What if an Interviewer Asks for Your Facebook Page?
SMG’s Kabrina Chang studies what is and isn’t legal in hiring
By Rich Barlow via BU Today
Some of her School of Management students told Kabrina Chang of being asked during a job interview to log on to their Facebook page, their prospective employers hoping to mine useful information in deciding whether to hire them. “I was horrified,” says Chang, a lawyer and assistant professor of business and employment law.
No one knows for sure how many companies do this, and Maryland is the only state that’s banned it, says Chang (CAS’92). Meanwhile, firms like Social Intelligence and Reppify compile reports about, or simple scores of, job seekers, based on the applicants’ information on social networks like Facebook and activities at online sites like Craigslist and eBay, she says, for sale to corporate clients. It’s similar to credit-reporting agencies providing financial background on applicants.

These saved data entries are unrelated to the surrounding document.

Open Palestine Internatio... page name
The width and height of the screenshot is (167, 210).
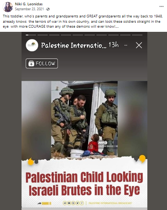pos(74,45)
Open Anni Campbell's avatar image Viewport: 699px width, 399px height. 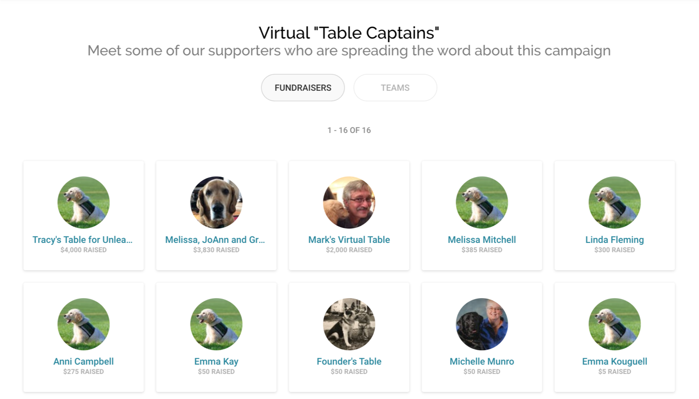coord(83,324)
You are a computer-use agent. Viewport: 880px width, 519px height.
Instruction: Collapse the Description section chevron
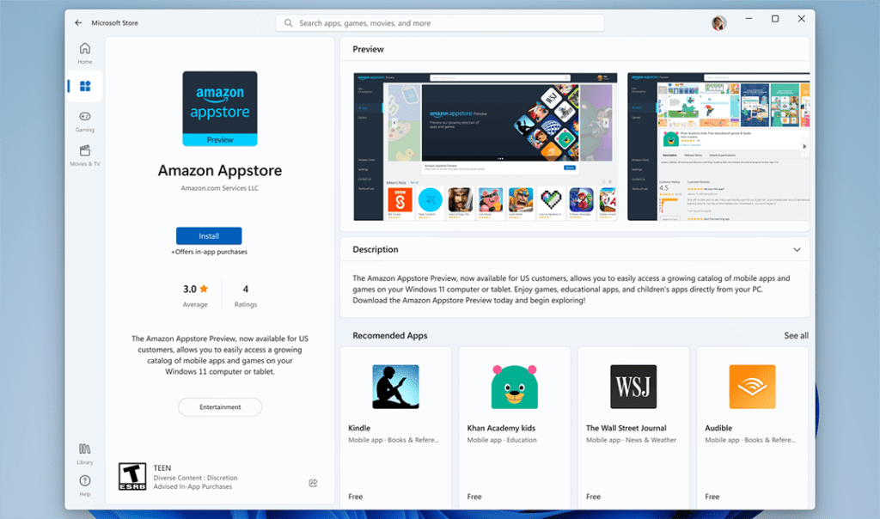[797, 250]
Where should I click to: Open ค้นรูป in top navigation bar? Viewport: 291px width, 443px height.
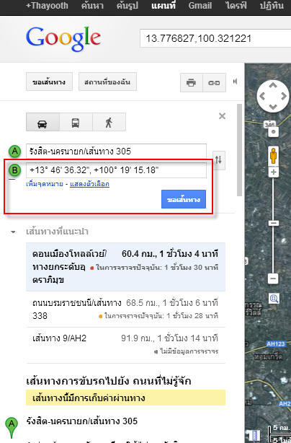127,6
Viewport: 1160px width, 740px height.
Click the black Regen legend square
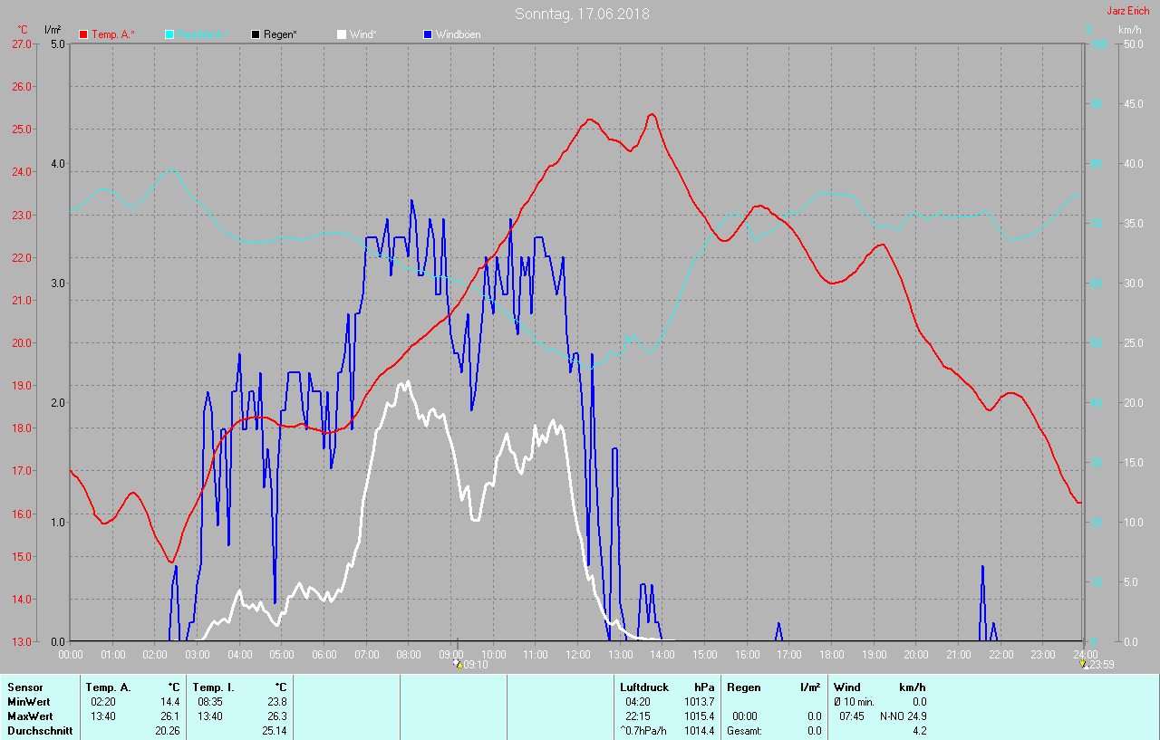point(256,34)
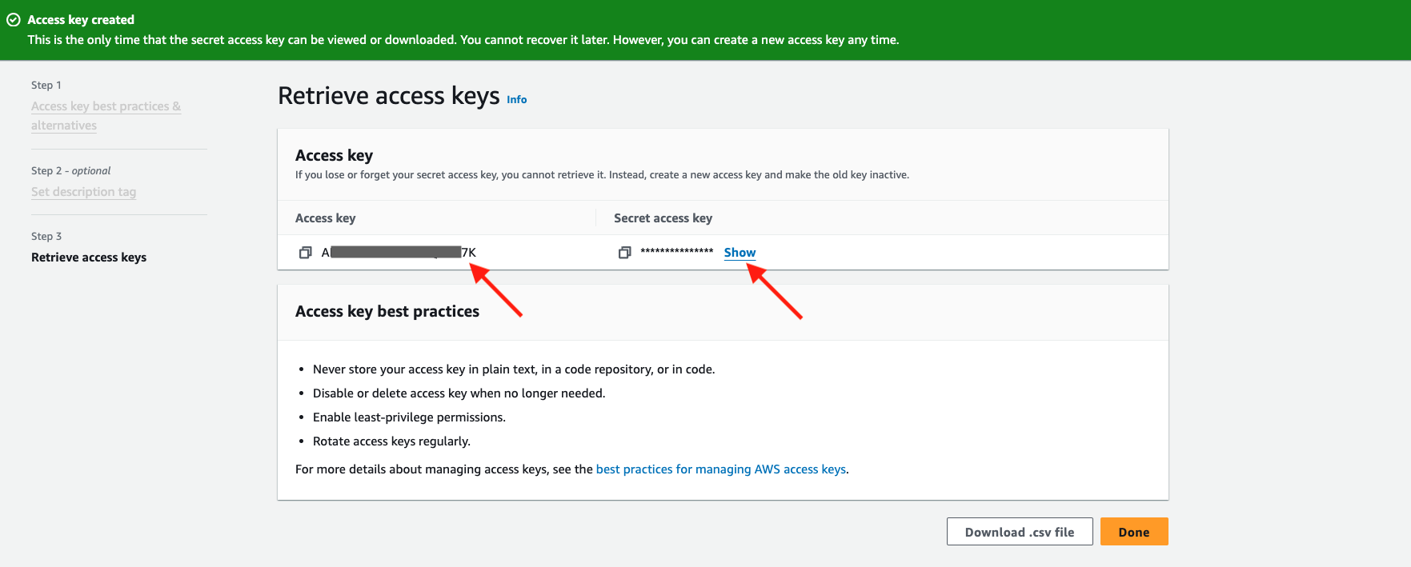Copy the secret access key
Viewport: 1411px width, 567px height.
624,253
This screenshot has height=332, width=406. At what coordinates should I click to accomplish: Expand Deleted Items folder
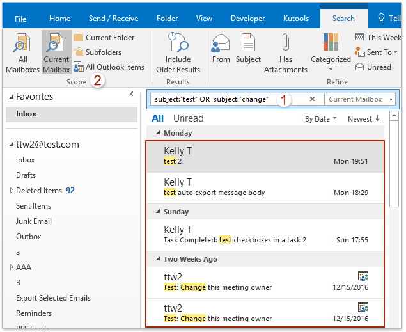tap(12, 191)
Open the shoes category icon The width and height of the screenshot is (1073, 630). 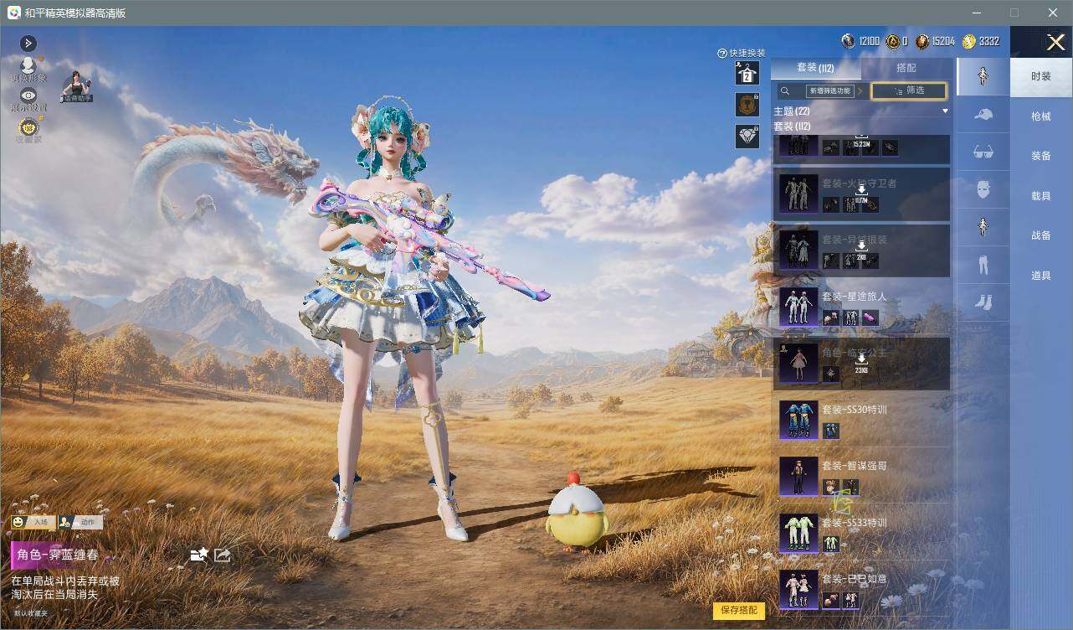click(x=983, y=303)
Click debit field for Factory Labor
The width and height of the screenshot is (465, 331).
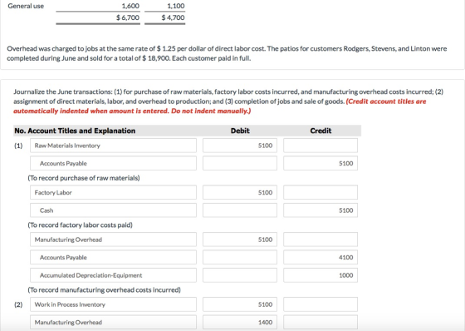(x=240, y=193)
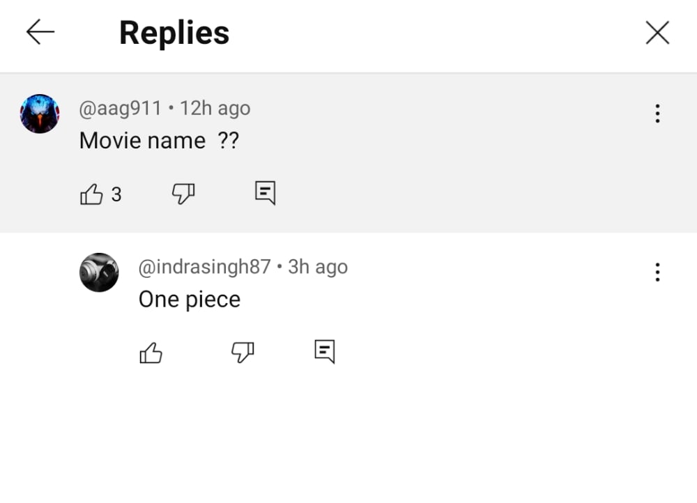697x503 pixels.
Task: Reply to the @aag911 comment
Action: [x=266, y=193]
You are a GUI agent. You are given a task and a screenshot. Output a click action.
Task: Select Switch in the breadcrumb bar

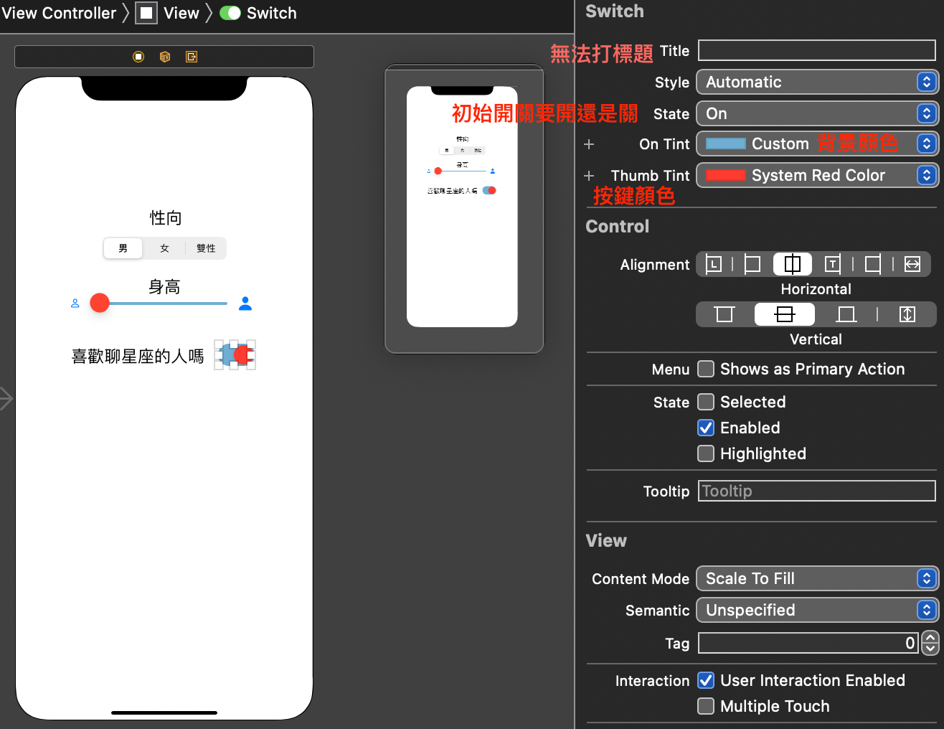click(271, 12)
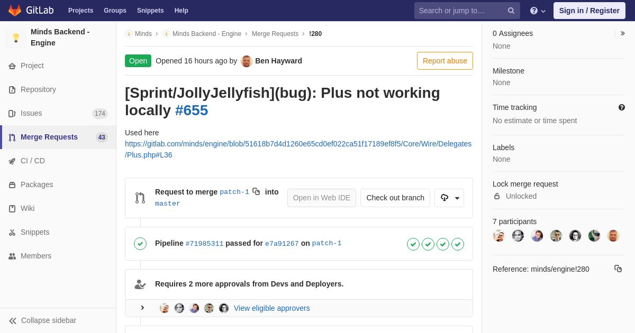The image size is (635, 333).
Task: Copy the merge request reference icon
Action: [x=618, y=269]
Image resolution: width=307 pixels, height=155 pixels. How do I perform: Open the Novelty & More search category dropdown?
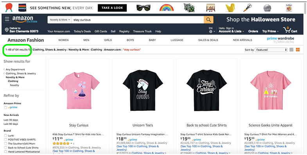pos(60,20)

Chang thinks that gathering online information, within reasonable limits, is fine; after all, an employer who hires someone who’s littered the internet with pictures of himself posing with firearms could be liable if the new employee then goes on a rampage. And she cites one study in which 18 percent of responding employers said they’ve hired people with impressive online profiles. But, she argues, the companies that asked her students for their Facebook pages on the spot crossed what should be a legal line. Chang, who has done previous research on social media, presented a paper on the topic at SMG’s second annual faculty research day recently and discussed it with BU Today.